World-renowned leader in health care philosophy, Dr. Kenneth W. Kizer, advocated expanding health care in communities and adopting telemedicine approaches as China works to reform its publicly-funded hospital system.
Kizer made the remarks at the High-level Forum on the Reform of China's Public Hospitals, which was held Friday in Beijing and was organized by the Institute of Economics, Chinese Academy of Social Sciences.
Kizer formerly served as under-secretary for health in the U.S. Department of Veteran Affairs (VA) and was the chief executive officer of the nation's largest health care system.
While at the VA, Kizer engineered the most successful reform of the VA's health care delivery system.
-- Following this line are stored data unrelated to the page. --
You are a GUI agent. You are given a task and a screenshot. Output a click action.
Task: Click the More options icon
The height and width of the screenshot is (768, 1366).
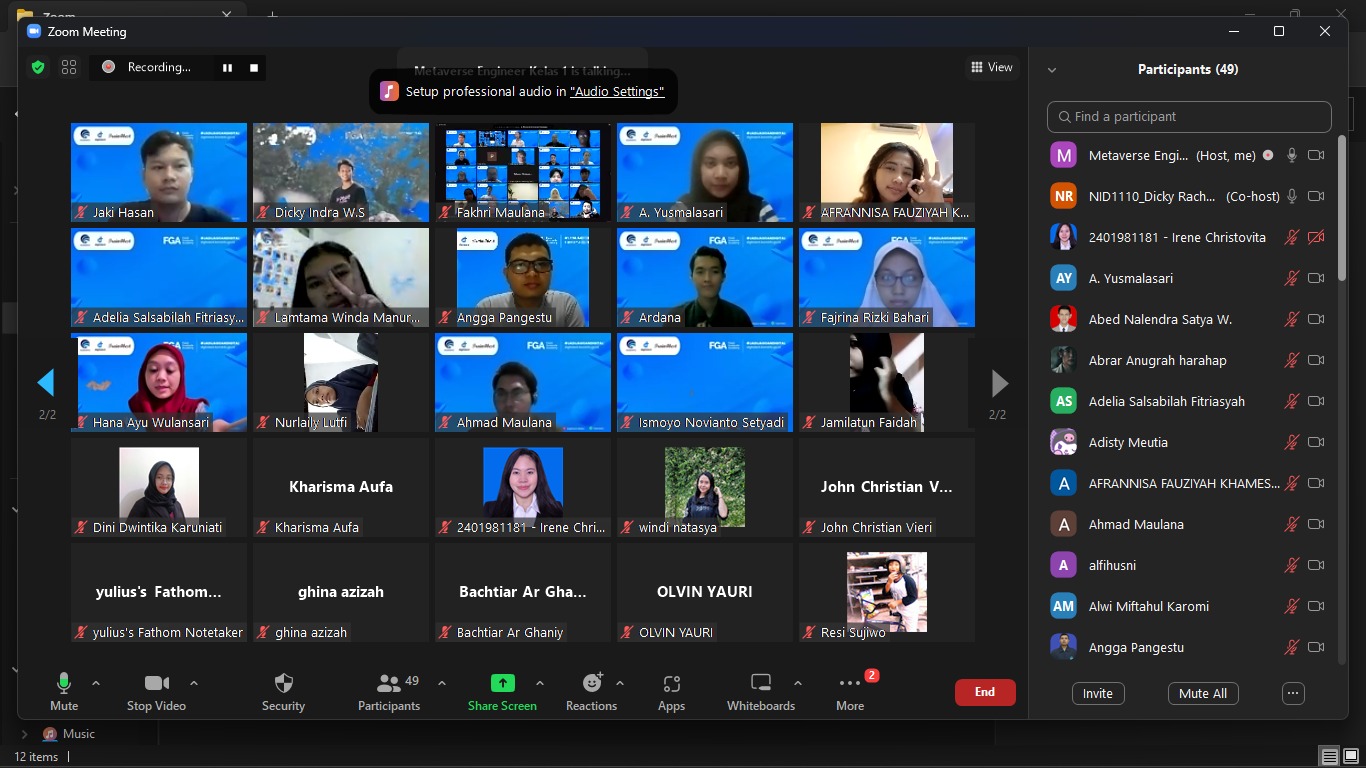[x=850, y=684]
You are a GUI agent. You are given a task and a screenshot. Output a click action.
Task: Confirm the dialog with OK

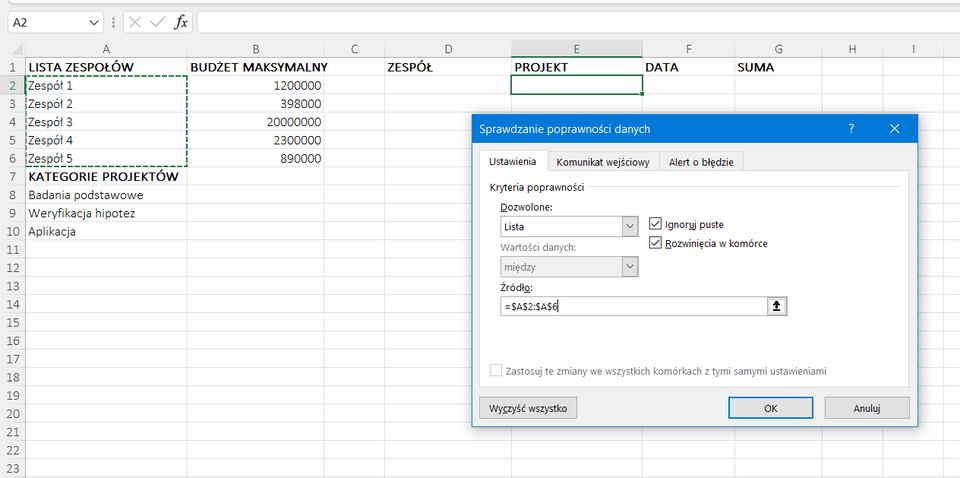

The internationally-acclaimed transformation of the VA health care system is often cited as a model for health care reform.
"If more care is provided in the community or at home, and more care is provided by telemedicine, patients' waiting times go down and distances go down, besides, community hospitals are more sensitive to patients' particular needs," he said. "I think those lessons are very replicable to China."
As the man responsible for the deployment of electronic health records during the VA reform, Kizer explained how telemedicine works. "The nurses are at home with patients, say who have a rash, and they send a picture to the doctor via the Internet who may be hundreds of miles away, and doctors could tell them what to do."
Telemedicine has to be applied in tandem with electronic health records, which Kizer said enables doctors to access all information about a patient, including what drugs they are on, what their conditions are, and what their allergies are. "It's immediately available, making it much easier to provide good care, and also reduces unnecessary duplicates of laboratory tests."
On Friday, presidents of large public hospitals nationwide, scholars and health care decision makers gathered at the forum to discuss China's ongoing public hospital reforms.
China kicked off its health care reforms in April 2009, aiming to correct long-standing problems in its health care system and ease public grievances. It has put reforming public hospitals and the essential medicine system as its two main pillars.